Excerpt provided -
● ● ● ●

IN PAST TSUNAMIS, TANTALIZING CLUES TO FUTURE ONES
By Kenneth Chang
New York Times
January 4, 2005
http://www.nytimes.com/2005/01/04/science/04wave.html
The Cascadia fault, a 600-mile-long collision between two chunks of the
earth's crust off the Pacific Northwest coast, has been quiet for a long
time, and that is not a comforting fact.
Major earthquakes occur somewhere in the world every year or two.
Catastrophic tsunamis -- giant waves generated by undersea earthquakes or
landslides -- strike less often, and some of the largest of tsunamis
originate in places that do not, at first glance, appear particularly
treacherous.
The devastating tsunamis created Dec. 26 by a magnitude 9.0 earthquake that
killed as many as 150,000 people on the shores of the Indian Ocean caught
the world off guard, including most tsunami experts.
"Here is something that we didn't foresee," said Dr. Costas E. Synolakis, a
professor of civil engineering at the University of Southern California.
Dr. Synolakis said that experts would now take a closer look at the Indian
Ocean and that he expected that they would find geological evidence of
earlier tsunamis, which would allow scientists to estimate how often they
occur. "We're going to have a much better idea of what the hazard is," he
said, "because right now we don't know."
Observations of the destruction will also provide a check to their computer
models and could provide insight into the earthquake, the first magnitude
9.0 in 40 years, that produced them. Like the Cascadia fault, the Indian
Ocean fault is also at a place, known as a subduction zone, where one
tectonic plate plunges beneath another, and up to 600 miles of the fault
ruptured. The overlying plate jumped upward more than 15 feet, lifting the
water above it and setting off the tsunami.
An earthquake about as strong as last week's struck Cascadia in 1700,
sending tsunamis across the Pacific. Seismologists foresee a repeat. The
question is, When?
There are warning systems in the Pacific and plans up and down the coast to
cope with such a disaster, which is a situation far different from that on
the shores of the Indian Ocean. Only in the last year or so did Dr. Phil
Cummins, an Australian seismologist who was at the vanguard of concern,
conclude that a disastrous tsunami was possible. When it occurred, he was
still preparing a position paper that marshaled evidence of past tsunamis
and pressed for an international warning system. He had already been urging
awareness of the danger in presentations to scientists in Japan and Hawaii.

● ● ● ●

Data excerpts -
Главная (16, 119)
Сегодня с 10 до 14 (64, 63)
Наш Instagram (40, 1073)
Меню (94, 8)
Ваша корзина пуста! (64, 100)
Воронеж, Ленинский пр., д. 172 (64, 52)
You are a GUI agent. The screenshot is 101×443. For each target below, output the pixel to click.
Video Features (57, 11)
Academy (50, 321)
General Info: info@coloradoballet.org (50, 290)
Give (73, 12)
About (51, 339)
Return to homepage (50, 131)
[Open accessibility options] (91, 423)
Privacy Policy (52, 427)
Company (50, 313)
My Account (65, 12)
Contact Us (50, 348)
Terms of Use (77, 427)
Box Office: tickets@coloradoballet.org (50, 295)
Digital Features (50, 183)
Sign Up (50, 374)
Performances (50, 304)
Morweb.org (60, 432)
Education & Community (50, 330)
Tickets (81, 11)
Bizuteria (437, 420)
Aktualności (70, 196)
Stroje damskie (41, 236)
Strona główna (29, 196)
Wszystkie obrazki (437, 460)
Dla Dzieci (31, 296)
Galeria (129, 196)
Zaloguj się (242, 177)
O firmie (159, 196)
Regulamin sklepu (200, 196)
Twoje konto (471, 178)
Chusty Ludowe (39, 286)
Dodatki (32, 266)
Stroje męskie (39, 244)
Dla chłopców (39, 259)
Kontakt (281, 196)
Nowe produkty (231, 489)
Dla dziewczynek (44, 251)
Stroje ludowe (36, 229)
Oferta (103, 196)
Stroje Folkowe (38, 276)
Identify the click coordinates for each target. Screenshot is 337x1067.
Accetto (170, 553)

● ● ● ●

Directions -
**a)** Summarize the tsunami article in two sentences.
**b)** Pick up the tsunami article after its last sentence and keep writing it.

The answers -
**a)** A magnitude 9.0 earthquake on an Indian Ocean subduction zone set off the Dec. 26 tsunamis and caught most tsunami experts off guard, and experts will now look for geological evidence of earlier tsunamis there to estimate how often they occur. The Cascadia fault off the Pacific Northwest produced a similarly strong earthquake and tsunamis in 1700 and has been quiet for a long time, and seismologists foresee a repeat, though the Pacific has warning systems and coastal plans, unlike the shores of the Indian Ocean.

**b)**
Tsunamis seem to be among the most mysterious of natural disasters, but
scientists know a good deal about how they occur and are working to
understand them better. Tsunamis follow the same laws of physics as ordinary
surf waves generated by wind. The difference is size. For wind-driven waves,
the distance between wave crests -- the wavelength -- is at most a few
hundred yards. For tsunamis, that wavelength can be a hundred miles or more.
Because the wavelength is so much greater than the ocean depth, the speed of
the wave depends on that depth. In water 2.5 miles deep, the average depth
in the Pacific, a tsunami travels almost as fast as a jetliner, 440 miles an
hour.
Ships at sea notice nothing. As a tsunami races past, the ocean surface
rises and falls slightly, a few feet at most, over a period of several
minutes to a couple of hours. Underwater, the effects are more pronounced.
The downward pressure of a surf wave dissipates a few hundred yards below
the surface, while the pressure force of a tsunami extends to the ocean
bottom.
That led the National Oceanic and Atmospheric Administration to develop
instruments it has named tsunameters. With six deployed in middle of the
Pacific since 2001 in waters 2.5 to 4 miles deep, the tsunameters can detect
the perturbations in water pressure as a tsunami passes above.
When it detects something, it sends a signal by sound waves to a buoy on the
surface. The signal is relayed to a satellite and then back to earth to
tsunami warning centers in Hawaii and Alaska. "That whole thing only takes
two minutes to get the signal through," said Christian Meinig, engineering
division leader at the N.O.A.A.'s Pacific Marine Environmental Laboratory,
which designed and built the tsunameters.
No significant tsunamis have yet occurred in the Pacific for the tsunameters
to detect, but they have prevented a false alarm. In November 2003, a
magnitude 7.8 undersea earthquake occurred near the Aleutian Islands,
spurring officials to issue a tsunami warning. When the wave passed over a
tsunameter, they saw it was small and canceled the warning.
While there is a good understanding of how tsunamis travel in the deep
ocean, less is known about how they crash ashore.
Dr. Harry Yeh, professor of ocean engineering at Oregon State University,
leaves tomorrow for India, one of several scientists who will survey the
wounds of the tsunami on the coast. In particular, the scientists want to
record the height of the tsunami waves as they crashed onto land. "Sometimes
you can see by the scar marks on the tree," he said. Elsewhere, they might
find mud marks on building walls or collect accounts from survivors.
"Those data are very perishable," Dr. Yeh said. As cleanup begins, the
telltale signs are wiped away, and survivors' stories often change, as their
personal memories are affected by what they have heard and read.
Videos captured of the tsunami seemed to pale next to the cataclysmic
imaginings of Hollywood movies, but "looking at the videos, you would be
fooled," said Dr. Synolakis of U.S.C.
For one, those who tried to videotape more imposing waves might not have
survived. But also, unlike an ordinary wave, which quickly dissipates and
rolls back out, a tsunami is a long sheet of water. "Behind the wave is a
change in sea level coming in," Dr. Synolakis said. "The wave is coming and
coming and coming. A three- or four-meter tsunami can be quite devastating."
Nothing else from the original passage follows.